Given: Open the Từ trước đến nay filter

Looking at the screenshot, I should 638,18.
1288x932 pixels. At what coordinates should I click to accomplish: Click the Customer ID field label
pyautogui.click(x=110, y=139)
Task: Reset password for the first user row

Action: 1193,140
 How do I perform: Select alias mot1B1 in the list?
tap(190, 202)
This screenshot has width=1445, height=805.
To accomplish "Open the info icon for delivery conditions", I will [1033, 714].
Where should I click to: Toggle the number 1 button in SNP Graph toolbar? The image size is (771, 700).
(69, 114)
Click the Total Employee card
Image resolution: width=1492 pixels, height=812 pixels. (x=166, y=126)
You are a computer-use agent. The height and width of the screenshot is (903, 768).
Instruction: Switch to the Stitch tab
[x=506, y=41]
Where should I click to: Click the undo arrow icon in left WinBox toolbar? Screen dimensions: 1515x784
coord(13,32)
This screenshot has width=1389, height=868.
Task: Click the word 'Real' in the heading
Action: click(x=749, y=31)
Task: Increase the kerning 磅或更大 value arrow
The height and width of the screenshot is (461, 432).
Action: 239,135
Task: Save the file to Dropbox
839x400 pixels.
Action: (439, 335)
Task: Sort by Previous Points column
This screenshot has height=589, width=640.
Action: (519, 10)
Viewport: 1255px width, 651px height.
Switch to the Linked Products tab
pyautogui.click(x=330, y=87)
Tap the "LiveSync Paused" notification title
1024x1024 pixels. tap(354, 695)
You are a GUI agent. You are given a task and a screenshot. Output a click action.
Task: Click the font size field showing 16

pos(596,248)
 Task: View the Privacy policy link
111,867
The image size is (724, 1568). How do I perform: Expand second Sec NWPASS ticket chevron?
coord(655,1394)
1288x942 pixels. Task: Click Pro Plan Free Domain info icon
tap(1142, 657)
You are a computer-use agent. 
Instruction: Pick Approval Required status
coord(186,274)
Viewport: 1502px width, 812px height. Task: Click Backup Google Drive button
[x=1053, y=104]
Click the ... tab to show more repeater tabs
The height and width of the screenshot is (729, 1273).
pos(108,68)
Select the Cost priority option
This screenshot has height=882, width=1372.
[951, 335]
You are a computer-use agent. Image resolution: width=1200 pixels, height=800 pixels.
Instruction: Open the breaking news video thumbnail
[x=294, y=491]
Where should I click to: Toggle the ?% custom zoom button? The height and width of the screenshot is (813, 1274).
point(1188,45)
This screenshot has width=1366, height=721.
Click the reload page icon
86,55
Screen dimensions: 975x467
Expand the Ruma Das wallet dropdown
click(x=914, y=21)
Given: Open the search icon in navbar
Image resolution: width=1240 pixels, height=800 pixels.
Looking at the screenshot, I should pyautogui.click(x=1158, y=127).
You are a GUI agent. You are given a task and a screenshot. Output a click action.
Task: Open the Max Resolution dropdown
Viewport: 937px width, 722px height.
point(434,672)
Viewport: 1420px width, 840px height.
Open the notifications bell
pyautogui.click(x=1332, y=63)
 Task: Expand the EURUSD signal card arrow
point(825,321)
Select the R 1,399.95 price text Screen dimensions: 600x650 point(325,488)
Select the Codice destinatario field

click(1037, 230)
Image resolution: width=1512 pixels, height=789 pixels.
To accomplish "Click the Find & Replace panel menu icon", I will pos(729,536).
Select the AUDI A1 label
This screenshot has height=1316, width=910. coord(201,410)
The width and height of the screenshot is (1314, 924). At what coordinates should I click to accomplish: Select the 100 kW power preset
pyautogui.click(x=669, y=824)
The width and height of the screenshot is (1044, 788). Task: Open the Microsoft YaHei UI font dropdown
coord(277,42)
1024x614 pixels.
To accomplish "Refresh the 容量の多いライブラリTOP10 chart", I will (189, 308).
════════════════
### [What is expected]
Exactly reproduce the lines of the data above that run from the line containing "The width and height of the screenshot is (1044, 788)." through the final one.

### [Solution for this task]
The width and height of the screenshot is (1044, 788). Task: Open the Microsoft YaHei UI font dropdown
coord(277,42)
1024x614 pixels.
To accomplish "Refresh the 容量の多いライブラリTOP10 chart", I will (189, 308).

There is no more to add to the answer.